Chapter 13, Problem 13.99CHP

Interpretation Introduction

Interpretation:

The equilibrium molar concentrations of all chemical species at $\text{500 K}$ in given reaction has to be calculated.

Concept introduction:

Calculation of equilibrium concentration from initial concentration:

• The balanced equation for given reaction has to be written.
• Set up an equilibrium table to calculate x value
• The value of x is solved by substituting concentrations of chemical species in equilibrium constant expression.
• The concentration of chemical species at equilibrium is calculated from value of x

Equilibrium constant$\left({\text{K}}_{\text{c}}\right)$:

Equilibrium constant $\left({\text{K}}_{\text{c}}\right)$ is the ratio of the rate constants of the forward and reverse reactions at a given temperature. In other words it is the ratio of the concentrations of the products to concentrations of the reactants.

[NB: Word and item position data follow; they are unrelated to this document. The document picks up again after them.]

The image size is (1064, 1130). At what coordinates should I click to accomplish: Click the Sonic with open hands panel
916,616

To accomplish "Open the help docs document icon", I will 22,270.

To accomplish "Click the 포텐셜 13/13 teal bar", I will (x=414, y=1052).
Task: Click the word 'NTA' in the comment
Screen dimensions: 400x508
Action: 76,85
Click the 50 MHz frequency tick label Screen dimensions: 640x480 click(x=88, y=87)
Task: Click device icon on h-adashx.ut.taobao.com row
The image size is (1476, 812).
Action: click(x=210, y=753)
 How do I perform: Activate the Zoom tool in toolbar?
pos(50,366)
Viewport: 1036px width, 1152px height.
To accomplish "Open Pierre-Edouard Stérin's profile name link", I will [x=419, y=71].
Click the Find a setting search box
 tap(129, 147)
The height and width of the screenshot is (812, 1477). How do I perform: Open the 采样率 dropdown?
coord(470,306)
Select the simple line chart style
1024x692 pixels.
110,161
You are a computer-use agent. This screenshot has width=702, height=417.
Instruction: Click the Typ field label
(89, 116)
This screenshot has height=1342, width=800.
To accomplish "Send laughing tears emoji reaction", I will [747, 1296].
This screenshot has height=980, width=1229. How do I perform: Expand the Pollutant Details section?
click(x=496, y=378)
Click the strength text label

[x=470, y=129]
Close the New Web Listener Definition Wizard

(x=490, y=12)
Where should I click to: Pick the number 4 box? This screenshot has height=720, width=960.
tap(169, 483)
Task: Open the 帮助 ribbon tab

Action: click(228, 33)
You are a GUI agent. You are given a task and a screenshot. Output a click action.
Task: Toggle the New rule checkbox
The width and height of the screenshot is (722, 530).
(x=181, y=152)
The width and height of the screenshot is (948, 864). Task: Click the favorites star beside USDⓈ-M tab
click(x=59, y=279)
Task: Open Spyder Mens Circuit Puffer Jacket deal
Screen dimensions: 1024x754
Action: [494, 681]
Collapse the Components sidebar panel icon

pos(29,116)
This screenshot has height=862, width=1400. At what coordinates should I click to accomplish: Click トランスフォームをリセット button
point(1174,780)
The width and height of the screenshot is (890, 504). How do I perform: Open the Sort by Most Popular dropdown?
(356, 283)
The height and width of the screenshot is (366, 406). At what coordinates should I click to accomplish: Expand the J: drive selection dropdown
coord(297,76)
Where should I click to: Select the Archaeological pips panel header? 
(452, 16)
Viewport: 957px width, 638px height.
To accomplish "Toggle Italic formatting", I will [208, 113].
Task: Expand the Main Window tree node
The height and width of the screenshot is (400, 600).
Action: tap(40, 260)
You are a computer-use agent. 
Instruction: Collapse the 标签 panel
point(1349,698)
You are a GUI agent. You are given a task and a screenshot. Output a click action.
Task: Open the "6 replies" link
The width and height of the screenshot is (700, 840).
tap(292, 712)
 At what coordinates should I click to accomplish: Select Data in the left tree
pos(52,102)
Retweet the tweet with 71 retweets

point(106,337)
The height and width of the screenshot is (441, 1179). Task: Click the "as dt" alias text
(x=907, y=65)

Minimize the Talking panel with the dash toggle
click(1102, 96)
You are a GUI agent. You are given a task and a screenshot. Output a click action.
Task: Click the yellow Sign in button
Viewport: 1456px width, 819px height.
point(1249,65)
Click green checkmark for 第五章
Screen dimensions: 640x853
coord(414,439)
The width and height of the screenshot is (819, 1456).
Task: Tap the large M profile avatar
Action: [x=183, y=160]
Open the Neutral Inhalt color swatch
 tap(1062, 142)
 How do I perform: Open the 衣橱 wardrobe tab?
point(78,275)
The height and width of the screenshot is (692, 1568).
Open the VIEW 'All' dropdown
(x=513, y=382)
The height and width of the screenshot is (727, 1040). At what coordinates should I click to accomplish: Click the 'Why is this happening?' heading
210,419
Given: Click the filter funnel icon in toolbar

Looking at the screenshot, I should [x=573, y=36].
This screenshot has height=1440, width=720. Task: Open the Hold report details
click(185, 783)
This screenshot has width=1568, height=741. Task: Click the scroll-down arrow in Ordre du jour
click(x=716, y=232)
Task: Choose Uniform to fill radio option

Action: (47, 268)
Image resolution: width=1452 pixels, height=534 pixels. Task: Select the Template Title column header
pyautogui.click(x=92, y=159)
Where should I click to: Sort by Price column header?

Each concentration term is raised to a power, which is same as the coefficients in the chemical reaction.

Consider the reaction where A reacts to give B.

$\text{aA}\rightleftharpoons \text{bB}$

$\begin{array}{l}\text{Rate of forward reaction = Rate of reverse reaction}\\ {\text{k}}_{\text{f}}{\left[\text{A}\right]}^{\text{a}}{\text{=k}}_{\text{r}}{\left[\text{B}\right]}^{\text{b}}\end{array}$

On rearranging,

$\frac{{\left[\text{B}\right]}^{\text{b}}}{{\left[\text{A}\right]}^{\text{a}}}\text{=}\frac{{\text{k}}_{\text{f}}}{{\text{k}}_{\text{r}}}{\text{=K}}_{\text{c}}$

Where,

${\text{k}}_{\text{f}}$ is the rate constant of the forward reaction.

${\text{k}}_{\text{r}}$ is the rate constant of the reverse reaction.

${\text{K}}_{\text{c}}$ is the equilibrium constant.